A vida no espaço é impossível.
A frase, exibida logo no inicio de Gravidade, parece fazer alusão a um significado maior que a impossibilidade da livre permanência humana no vácuo espacial. É justamente sobre essa premissa que Cuáron estabelece sua narrativa. O diretor parece tentar construir uma metáfora visual sobre a impossibilidade de uma existência sem propósito (explicando a piada: sem um centro gravitacional) e na necessidade que todo ser humano tem de encontrar um sentido para prosseguir.
Ainda não consegui decidir se essa ideia, sozinha, sustenta o filme para mim. No entanto, digo sem medo: nem mesmo essa aparente fragilidade conceitual consegue diminuir a experiência de vê-lo. E na maior tela possível (melhor uso do 3D, sem exagero nenhum).
Gravidade é um projeto científico. Um desses filmes tão meticulosos e bem realizados tecnicamente que dispensam qualquer observação alheia. Não vou nem entrar na polêmica retardada da plausibilidade dos eventos do filme, nem muito menos na precisão astrofísica da coisa. Estou falando sobre um produto de entretenimento e não sobre um artigo da Nature.
Cuáron nos convence rapidamente do terror da imensidão do espaço e em quão potencialmente mortal é a situação na qual as personagens se encontram. E sempre faz isso da forma mais inventiva possível. As câmeras flutuantes, os POV’s, os longos planos-sequência (marca registrada do diretor), tudo isso salienta a sensação de desorientação e falta de peso inerentes ao ambiente de gravidade zero.
A polaridade criada por ele entre a vastidão do universo e o ambiente claustrofóbico das cabines das estações espaciais e dos módulos de sobrevivência é outro ponto forte. O diretor é hábil mesmo quando seus personagens se encontram sob abrigo, onde dezenas de objetos substancialmente perigosos flutuam à deriva pelos compartimentos estreitos do local, criando uma sensação de asfixia lenta que eu não tinha desde o já distante Abismo do Medo.
No entanto, ao meu ver, o que faz do filme de Cuáron um grande filme e não uma obra-prima é o tratamento psicológico dos protagonistas. Como bem apontou Richard Brody, em crítica para a New Yorker, as personagens são absolutamente críveis, mas sem peculiaridade alguma. As decisões tomadas ao longo do filme nunca ressoam dramaticamente. Não quero revelar aspectos do filme, mas tudo pareceu um pouco esquemático pra mim.
Os diálogos, outro ponto fraco da produção, são explicativos demais e nunca contam mais sobre os protagonistas, tampouco fazem com que nos importemos mais com a sobrevivência deles. E mesmo quando um dos personagens toma uma decisão que muda completamente o rumo dos acontecimentos, tudo soa apenas como o mais lógico a se fazer. Não sentimos nada, apenas contemplamos.

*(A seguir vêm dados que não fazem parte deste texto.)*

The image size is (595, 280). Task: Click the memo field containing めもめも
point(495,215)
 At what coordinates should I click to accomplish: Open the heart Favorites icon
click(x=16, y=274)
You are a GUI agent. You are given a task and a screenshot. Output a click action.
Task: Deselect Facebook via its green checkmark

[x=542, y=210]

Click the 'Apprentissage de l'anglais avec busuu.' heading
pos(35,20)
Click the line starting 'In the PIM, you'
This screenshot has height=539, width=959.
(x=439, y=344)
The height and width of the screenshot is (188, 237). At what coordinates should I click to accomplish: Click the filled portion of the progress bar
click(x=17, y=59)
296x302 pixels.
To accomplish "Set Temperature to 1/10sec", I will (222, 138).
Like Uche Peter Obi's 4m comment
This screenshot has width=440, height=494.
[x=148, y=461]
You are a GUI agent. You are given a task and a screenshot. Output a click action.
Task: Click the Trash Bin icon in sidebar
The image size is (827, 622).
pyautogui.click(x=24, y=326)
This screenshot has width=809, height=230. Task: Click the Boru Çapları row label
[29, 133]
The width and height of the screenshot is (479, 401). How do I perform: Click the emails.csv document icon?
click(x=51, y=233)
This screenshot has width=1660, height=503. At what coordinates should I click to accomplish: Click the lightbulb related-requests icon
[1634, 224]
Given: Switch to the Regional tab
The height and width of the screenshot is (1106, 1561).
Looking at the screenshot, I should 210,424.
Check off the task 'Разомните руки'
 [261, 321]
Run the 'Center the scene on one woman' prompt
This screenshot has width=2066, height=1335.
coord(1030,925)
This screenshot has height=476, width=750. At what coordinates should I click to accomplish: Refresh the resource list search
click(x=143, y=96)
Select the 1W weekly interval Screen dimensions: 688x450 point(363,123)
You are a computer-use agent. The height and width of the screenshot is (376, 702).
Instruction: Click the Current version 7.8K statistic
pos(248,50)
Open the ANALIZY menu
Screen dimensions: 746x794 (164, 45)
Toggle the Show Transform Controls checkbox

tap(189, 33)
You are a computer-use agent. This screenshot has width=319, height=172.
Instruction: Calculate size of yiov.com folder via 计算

Gravidade é uma grande metáfora visual, mas sinto que faltou um pouco de estofo intelectual e melhor aprofundamento dos personagens para equilibrar e compatibilizar com a complexidade técnica utilizada para contar a estória. Trata-se, sem dúvida, de um grande trabalho de direção. Uma experiência contemplativa definitiva, com níveis de tensão que fariam uma estátua de mármore suar a camisa. No entanto, ao meu ver, quando chafurdamos no terreno do conceitual, o filme se agarra a um fiapo de ideia e é quase tão estéril quanto o vácuo no qual os personagens são obrigados a tentar sobreviver.